The year 1966 brought forth more change that, in Europe at least, was just as influential as Leone's prior productions. The film was the groundbreakingly violent DJANGO (1966) from enigmatic director Sergio Corbucci. Bordering on a horror western (something Corbucci would do with his bleakly depressing 1968 film, THE GREAT SILENCE), DJANGO starred blue eyed Franco Nero as the embittered, coffin dragging anti-hero, Django. Little is told about his character but it is later surmised that he fought in the Civil War for the Union and that he is searching for the murderer, or murderers, of his wife.
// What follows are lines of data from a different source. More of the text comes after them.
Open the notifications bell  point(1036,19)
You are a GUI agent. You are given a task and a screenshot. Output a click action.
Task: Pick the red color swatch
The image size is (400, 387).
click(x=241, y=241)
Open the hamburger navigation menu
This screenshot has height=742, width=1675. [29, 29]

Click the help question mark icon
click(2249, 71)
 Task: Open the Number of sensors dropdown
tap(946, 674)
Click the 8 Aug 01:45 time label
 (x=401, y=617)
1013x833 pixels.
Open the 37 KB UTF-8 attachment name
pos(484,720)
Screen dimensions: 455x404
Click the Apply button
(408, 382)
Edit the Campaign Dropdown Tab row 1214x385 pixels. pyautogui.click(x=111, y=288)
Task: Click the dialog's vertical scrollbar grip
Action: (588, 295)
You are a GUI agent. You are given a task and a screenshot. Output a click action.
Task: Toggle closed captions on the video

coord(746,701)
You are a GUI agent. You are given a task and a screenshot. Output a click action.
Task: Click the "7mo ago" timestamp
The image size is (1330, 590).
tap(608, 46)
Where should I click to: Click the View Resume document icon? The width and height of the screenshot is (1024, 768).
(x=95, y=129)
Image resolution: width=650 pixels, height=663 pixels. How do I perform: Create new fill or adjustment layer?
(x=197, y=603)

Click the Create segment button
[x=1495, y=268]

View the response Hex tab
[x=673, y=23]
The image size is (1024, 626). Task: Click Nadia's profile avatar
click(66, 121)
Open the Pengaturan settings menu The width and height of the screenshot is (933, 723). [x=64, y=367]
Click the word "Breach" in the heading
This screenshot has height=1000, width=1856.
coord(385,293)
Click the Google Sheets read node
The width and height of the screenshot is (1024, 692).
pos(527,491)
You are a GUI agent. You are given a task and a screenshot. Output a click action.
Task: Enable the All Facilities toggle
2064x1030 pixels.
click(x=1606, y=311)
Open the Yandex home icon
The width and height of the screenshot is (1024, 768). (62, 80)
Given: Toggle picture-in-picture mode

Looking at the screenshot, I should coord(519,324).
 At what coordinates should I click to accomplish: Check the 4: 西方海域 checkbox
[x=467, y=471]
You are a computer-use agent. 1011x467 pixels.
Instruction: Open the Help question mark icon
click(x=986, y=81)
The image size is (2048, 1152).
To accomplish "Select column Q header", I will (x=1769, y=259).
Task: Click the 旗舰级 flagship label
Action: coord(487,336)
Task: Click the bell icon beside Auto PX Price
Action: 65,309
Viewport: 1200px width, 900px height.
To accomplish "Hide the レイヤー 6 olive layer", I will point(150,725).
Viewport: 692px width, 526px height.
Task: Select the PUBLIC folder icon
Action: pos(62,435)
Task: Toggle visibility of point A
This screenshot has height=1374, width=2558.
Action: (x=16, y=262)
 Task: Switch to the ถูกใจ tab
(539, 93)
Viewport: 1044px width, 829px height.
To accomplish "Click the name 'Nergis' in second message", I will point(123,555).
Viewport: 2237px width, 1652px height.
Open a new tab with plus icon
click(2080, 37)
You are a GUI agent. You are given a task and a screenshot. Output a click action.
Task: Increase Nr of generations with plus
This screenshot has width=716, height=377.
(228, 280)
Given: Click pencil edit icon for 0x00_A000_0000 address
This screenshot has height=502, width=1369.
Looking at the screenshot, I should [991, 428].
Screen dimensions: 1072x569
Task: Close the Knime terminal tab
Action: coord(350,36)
His dress is totally different from the Eastwood look bearing more close approximation to a gravedigger. Django is first seen dragging a mud caked coffin through a panorama of desolation.

Django (1966)

The bulk of the film takes place in a likewise mud encroached town populated by prostitutes and a gaggle of racist thugs which would purport to be the beginnings of the Ku Klux Klan. In addition to the red hooded, fanatical band of killers led by Major Jackson (Eduardo Fajardo), there's also a gang of Mexican desperadoes headed by "General" Rodriguez. Corbucci would create a mesmerizing portrait of dread in his depiction of the American West. Mixing elements of horror among his innovations of the western fundamentals, Corbucci's West replaces dust and tumbleweeds with lots of crosses and a landscape draped in mud and blood. The basic outline is an excessively violent and gruesome reprise of Leone's A FISTFUL OF DOLLARS (1964).

Django (1966)

The villains in DJANGO (1966) are suitably nasty, but like Leone's caricatures, are darkly comic book in execution due to their over the top nature. Corbucci also had a penchant for maiming his protagonists or featuring characters with an anomaly of one sort or other. Because of its extreme violence, DJANGO (1966) never got a theatrical release in either the United States or Great Britain, but it was hugely successful in European countries siring some 50 sequels. Less than half these actually feature the Django character. Most of these "sequels" were just retitlings to cash in on the success of Corbucci's original.

Django (1966)

Corbucci had directed a few westerns prior to his barnstorming smorgasbord of violence but none of them had the impact of DJANGO (1966). However, Sergio's production of JOHNNY ORO (1966) had made American actor and future movie producer Mark Damon a European western star. Damon had collaborated with Corbucci on the script for DJANGO (1966) and was slated to play the lead but was sidetracked by a prior film commitment. Instead, a gas station worker named Franco Nero was selected to play the grim anti-hero. According to his own testimony, Damon was also one of several actors considered for the lead in A FISTFUL OF DOLLARS (1964).

Terence Hill as Django

One of the better of the DJANGO sequels was the prequel. Entitled, DJANGO, GET A COFFIN READY (1967), the film detailed Django's origins as well as show how he came across his gatling gun concealed within the coffin. Terence Hill takes over for Nero, who was reportedly supposed to play the role again opting instead to go to Hollywood for a role in CAMELOT (1967). Nero was also tapped to star in the ghoulishly downbeat Corbucci western, THE GREAT SILENCE (1968) as well as the eccentric and curious entry, THE SPECIALIST (1969) but an apparent falling out with the director kept him from participating.

Django gets his coffin ready

Terence Hill would gain a certain degree of success with the Leone influenced and hugely popular western film, GOD FORGIVES...I DON'T! (1967). Directed by Guiseppe Colizzi, it was the first of a trilogy of films. Co-starring with Hill was Bud Spencer, or under his real name, Carlo Pedersoli. Three years later, this duo would set European sagebrush cinema on fire with the western comedy, THEY CALL ME TRINITY (1970), a film which caused an avalanche of imitations in the 1970's. Even still, the tidal wave of revenge oriented spaghetti westerns still had enough vitality before the comedy would take center stage.